Repeat each record below exactly, omitting whatever pictures appear in it.

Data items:
###

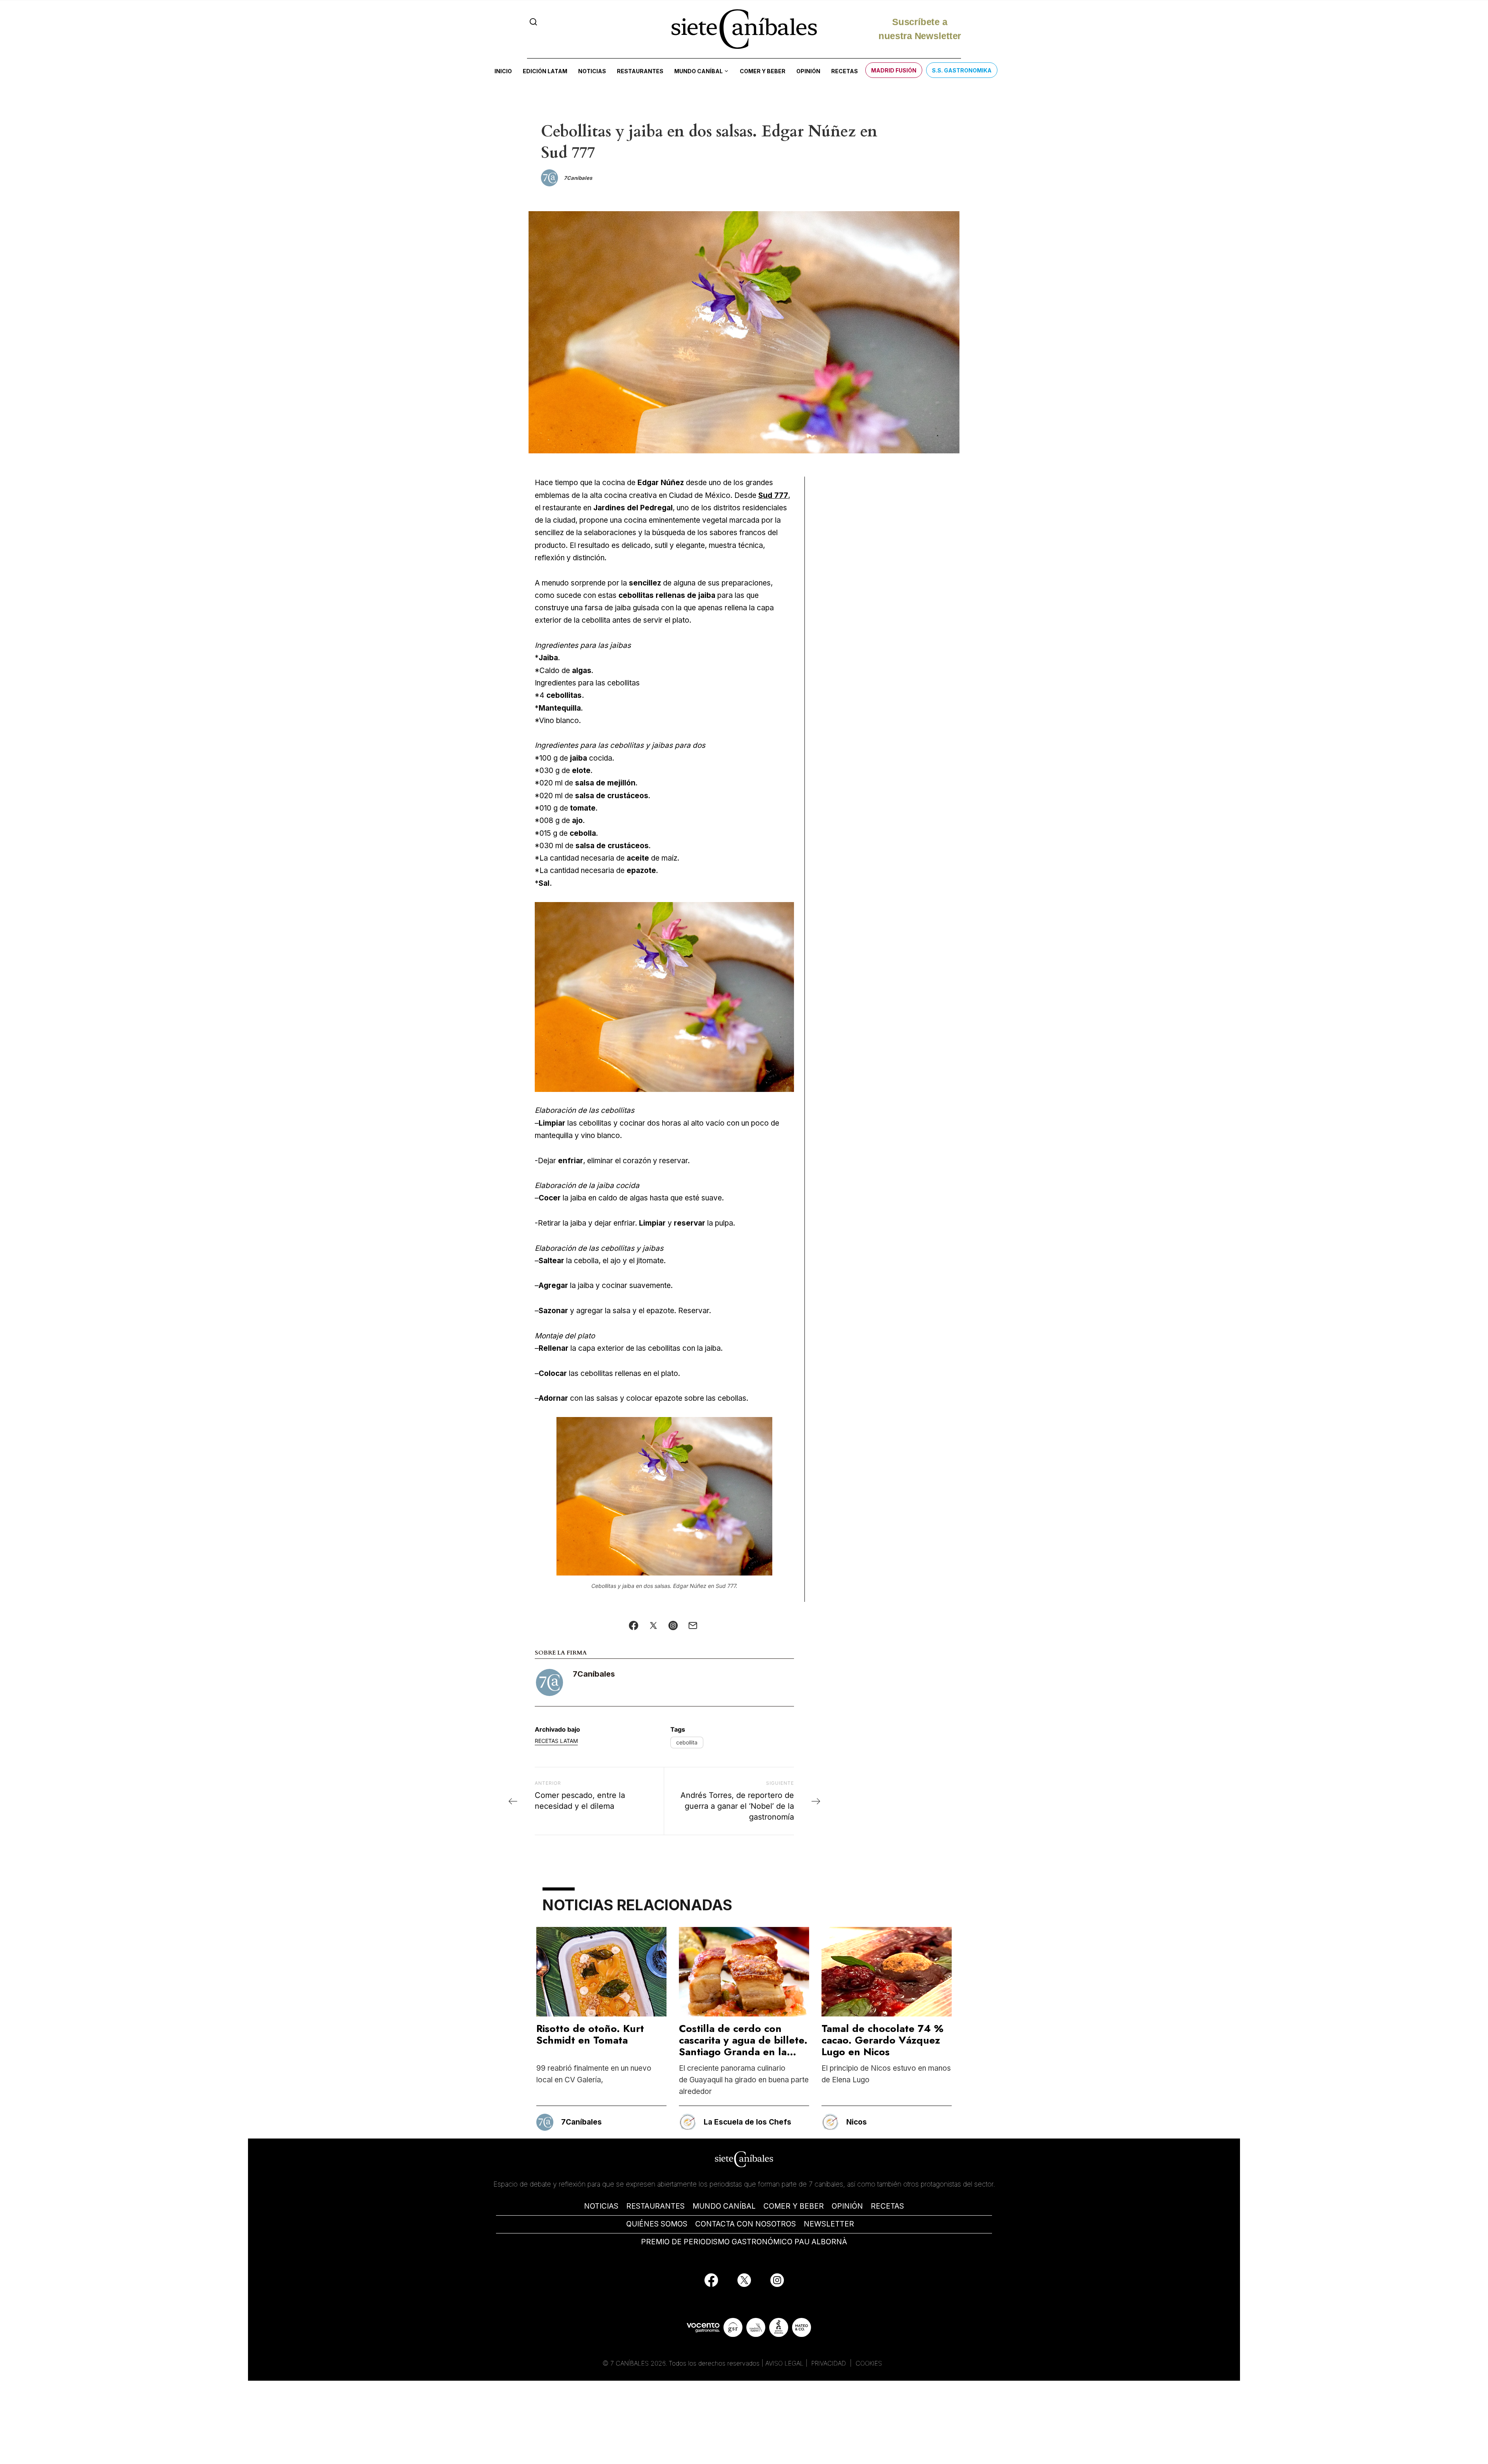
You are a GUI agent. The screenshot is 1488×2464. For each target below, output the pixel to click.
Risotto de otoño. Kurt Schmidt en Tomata (590, 2034)
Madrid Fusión (893, 70)
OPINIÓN (847, 2206)
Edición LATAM (545, 71)
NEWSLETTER (829, 2223)
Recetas (844, 71)
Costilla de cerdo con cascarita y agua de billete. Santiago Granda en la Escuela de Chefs (743, 2046)
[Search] (533, 21)
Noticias (592, 71)
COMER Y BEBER (793, 2206)
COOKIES (869, 2363)
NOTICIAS (601, 2206)
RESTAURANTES (655, 2206)
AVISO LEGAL (784, 2363)
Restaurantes (640, 71)
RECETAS (887, 2206)
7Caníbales (594, 1674)
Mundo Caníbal (698, 71)
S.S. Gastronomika (962, 70)
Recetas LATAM (556, 1740)
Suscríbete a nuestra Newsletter (920, 25)
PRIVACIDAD (829, 2363)
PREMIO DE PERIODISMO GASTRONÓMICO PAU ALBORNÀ (744, 2241)
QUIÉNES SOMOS (656, 2223)
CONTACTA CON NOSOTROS (745, 2223)
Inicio (503, 71)
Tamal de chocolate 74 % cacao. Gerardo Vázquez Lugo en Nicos (883, 2040)
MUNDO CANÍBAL (724, 2206)
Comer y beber (762, 71)
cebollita (687, 1742)
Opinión (808, 71)
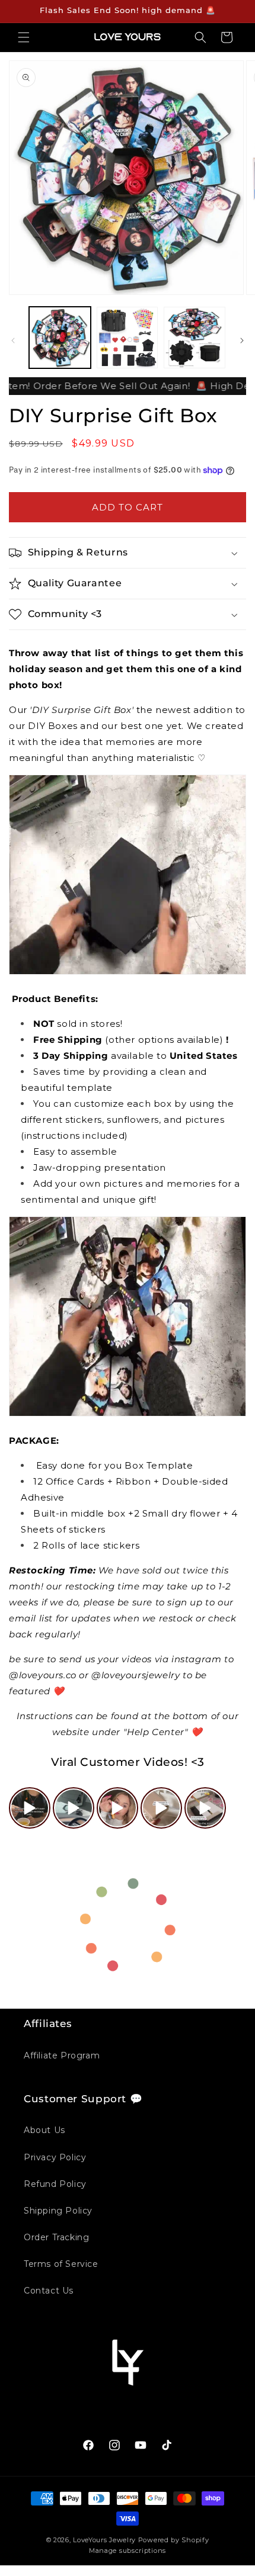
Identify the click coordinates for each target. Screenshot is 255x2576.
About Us (44, 2130)
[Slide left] (13, 340)
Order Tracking (56, 2237)
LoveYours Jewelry (104, 2540)
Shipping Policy (58, 2210)
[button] (24, 37)
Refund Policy (55, 2184)
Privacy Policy (55, 2157)
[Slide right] (242, 340)
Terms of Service (61, 2264)
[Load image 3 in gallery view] (194, 337)
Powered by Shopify (173, 2540)
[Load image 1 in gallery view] (60, 337)
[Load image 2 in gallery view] (127, 337)
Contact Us (49, 2290)
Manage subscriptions (127, 2550)
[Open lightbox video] (29, 1808)
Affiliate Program (62, 2055)
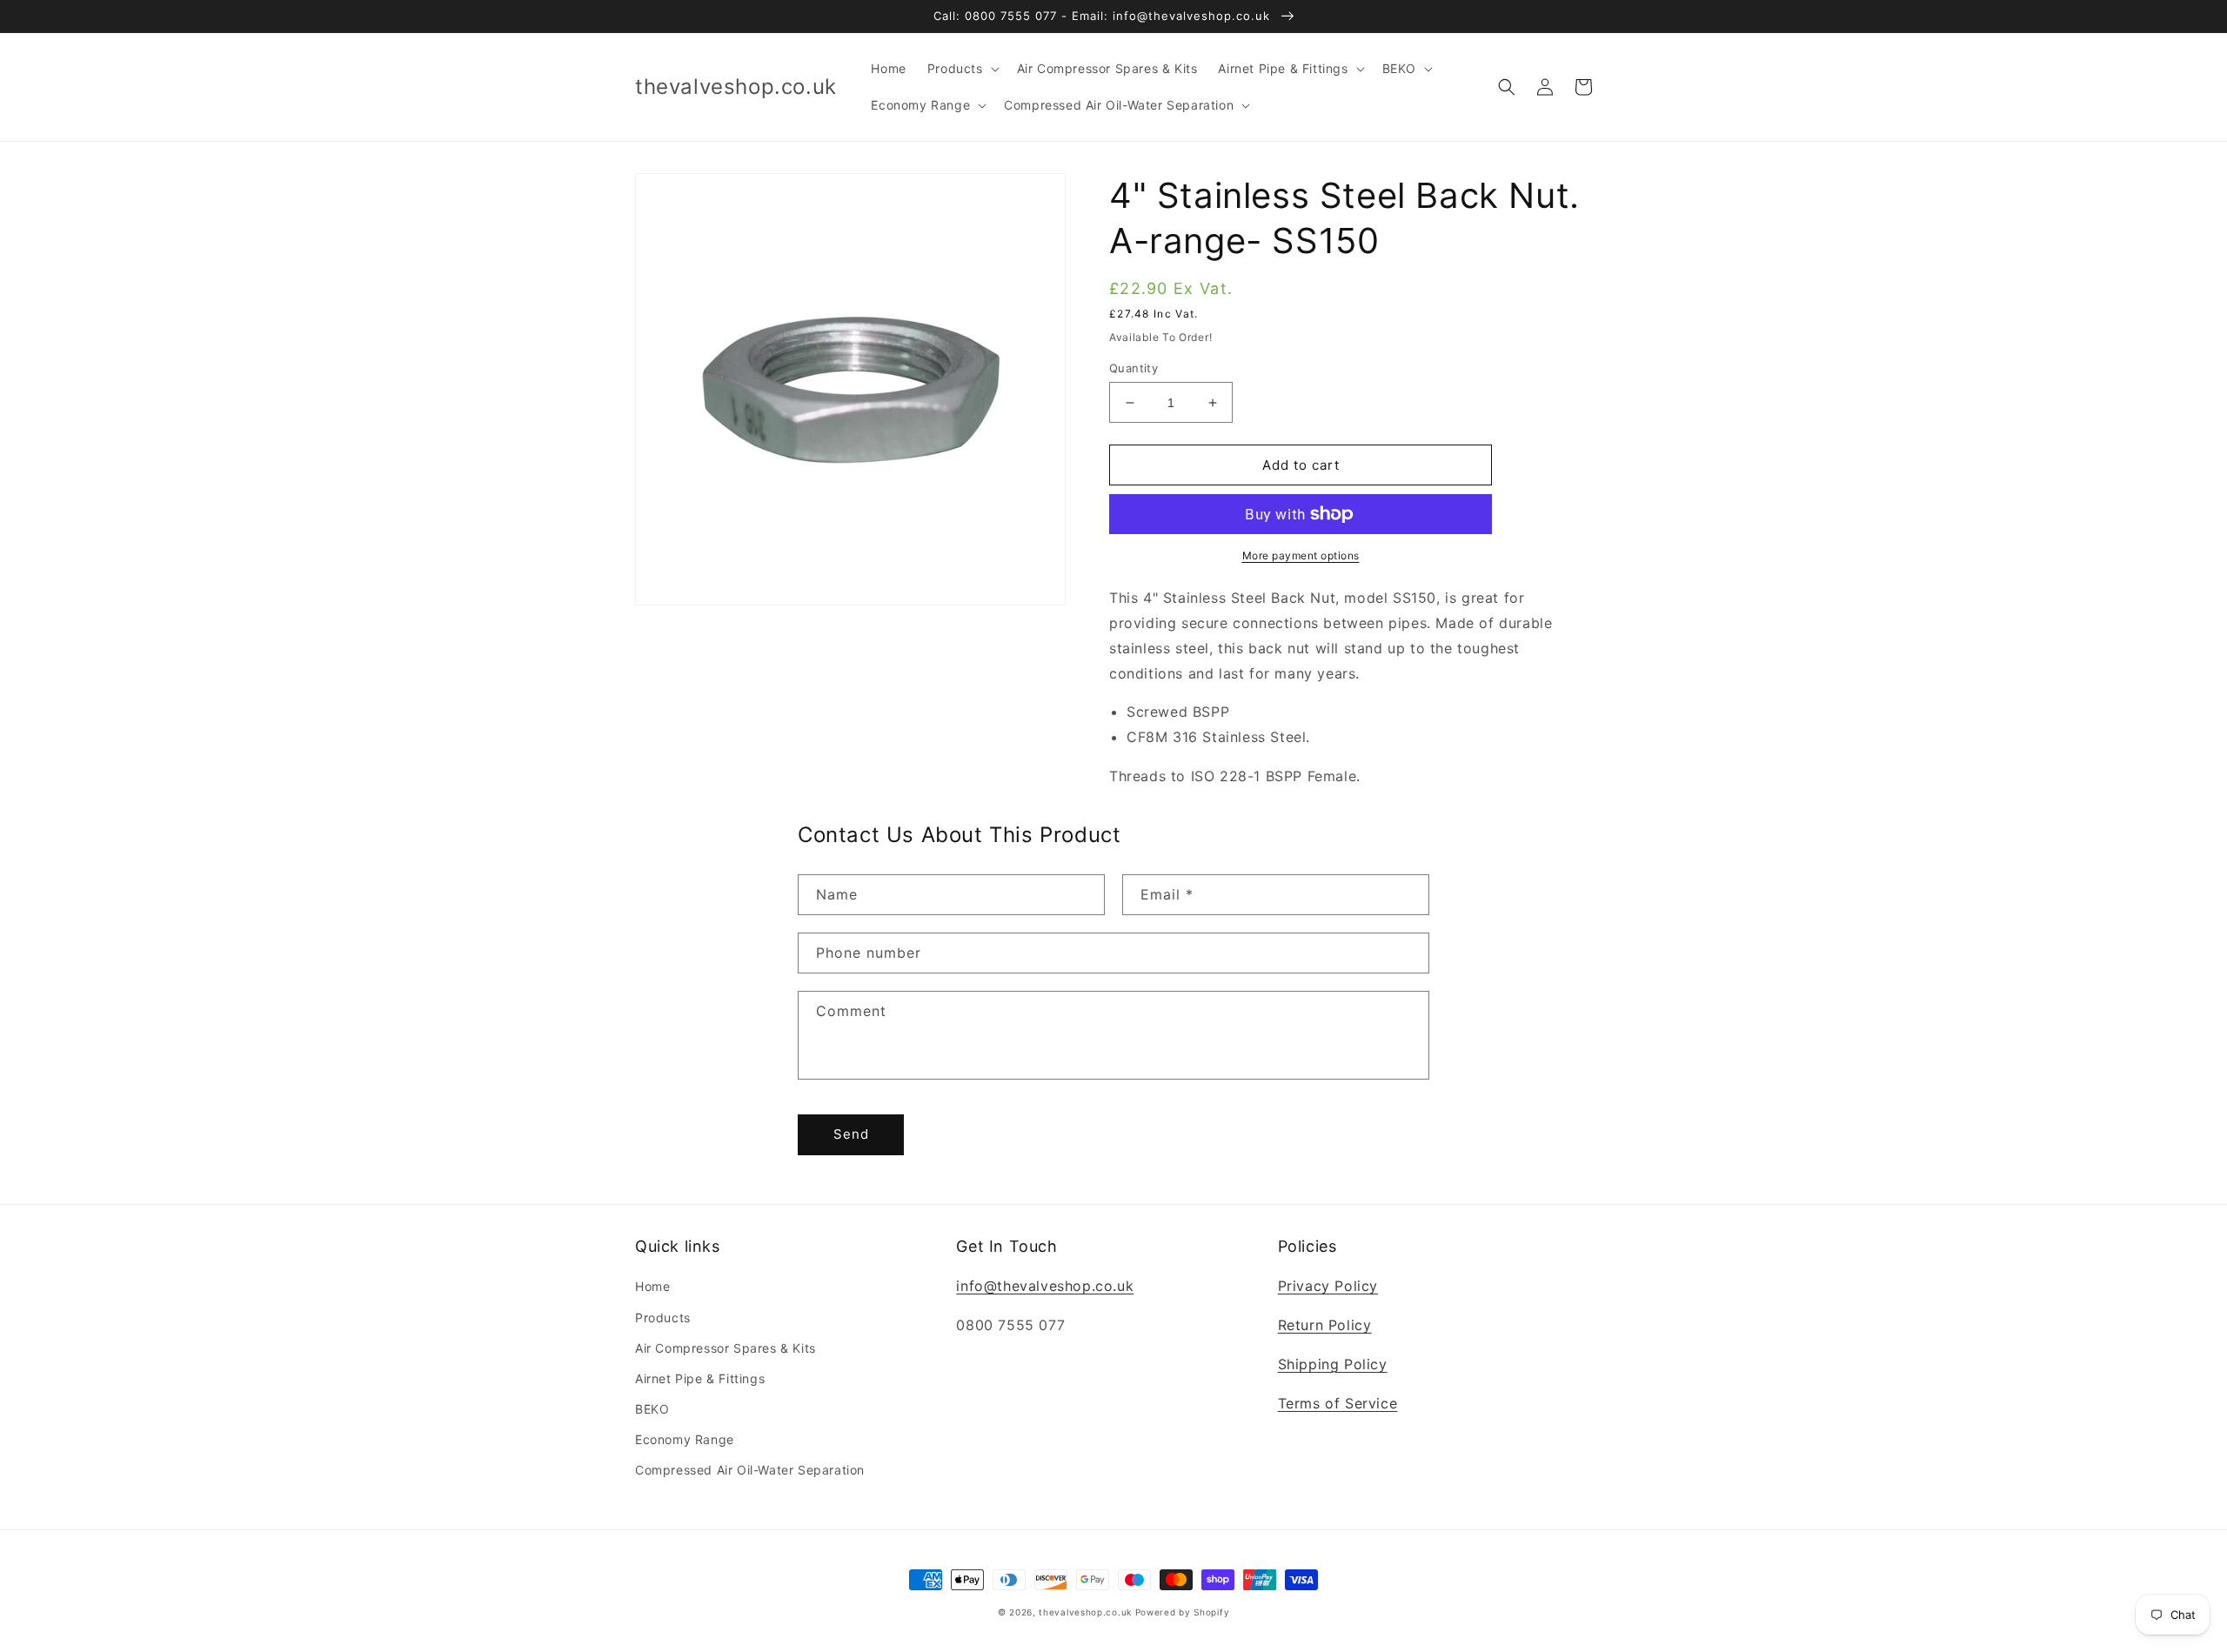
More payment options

###

> Output of the exercise:
You are a GUI agent. The screenshot is 1488×2464. For each target below, output the pixel to click.
Risotto de otoño. Kurt Schmidt en Tomata (590, 2034)
Madrid Fusión (893, 70)
OPINIÓN (847, 2206)
Edición LATAM (545, 71)
NEWSLETTER (829, 2223)
Recetas (844, 71)
Costilla de cerdo con cascarita y agua de billete. Santiago Granda en la Escuela de Chefs (743, 2046)
[Search] (533, 21)
Noticias (592, 71)
COMER Y BEBER (793, 2206)
COOKIES (869, 2363)
NOTICIAS (601, 2206)
RESTAURANTES (655, 2206)
AVISO LEGAL (784, 2363)
Restaurantes (640, 71)
RECETAS (887, 2206)
7Caníbales (594, 1674)
Mundo Caníbal (698, 71)
S.S. Gastronomika (962, 70)
Recetas LATAM (556, 1740)
Suscríbete a nuestra Newsletter (920, 25)
PRIVACIDAD (829, 2363)
PREMIO DE PERIODISMO GASTRONÓMICO PAU ALBORNÀ (744, 2241)
QUIÉNES SOMOS (656, 2223)
CONTACTA CON NOSOTROS (745, 2223)
Inicio (503, 71)
Tamal de chocolate 74 % cacao. Gerardo Vázquez Lugo en Nicos (883, 2040)
MUNDO CANÍBAL (724, 2206)
Comer y beber (762, 71)
cebollita (687, 1742)
Opinión (808, 71)
Identify the click coordinates for each target. Screenshot is 255x2576.
About Us (44, 2130)
[Slide left] (13, 340)
Order Tracking (56, 2237)
LoveYours Jewelry (104, 2540)
Shipping Policy (58, 2210)
[button] (24, 37)
Refund Policy (55, 2184)
Privacy Policy (55, 2157)
[Slide right] (242, 340)
Terms of Service (61, 2264)
[Load image 3 in gallery view] (194, 337)
Powered by Shopify (173, 2540)
[Load image 1 in gallery view] (60, 337)
[Load image 2 in gallery view] (127, 337)
Contact Us (49, 2290)
Manage subscriptions (127, 2550)
[Open lightbox video] (29, 1808)
Affiliate Program (62, 2055)
More payment options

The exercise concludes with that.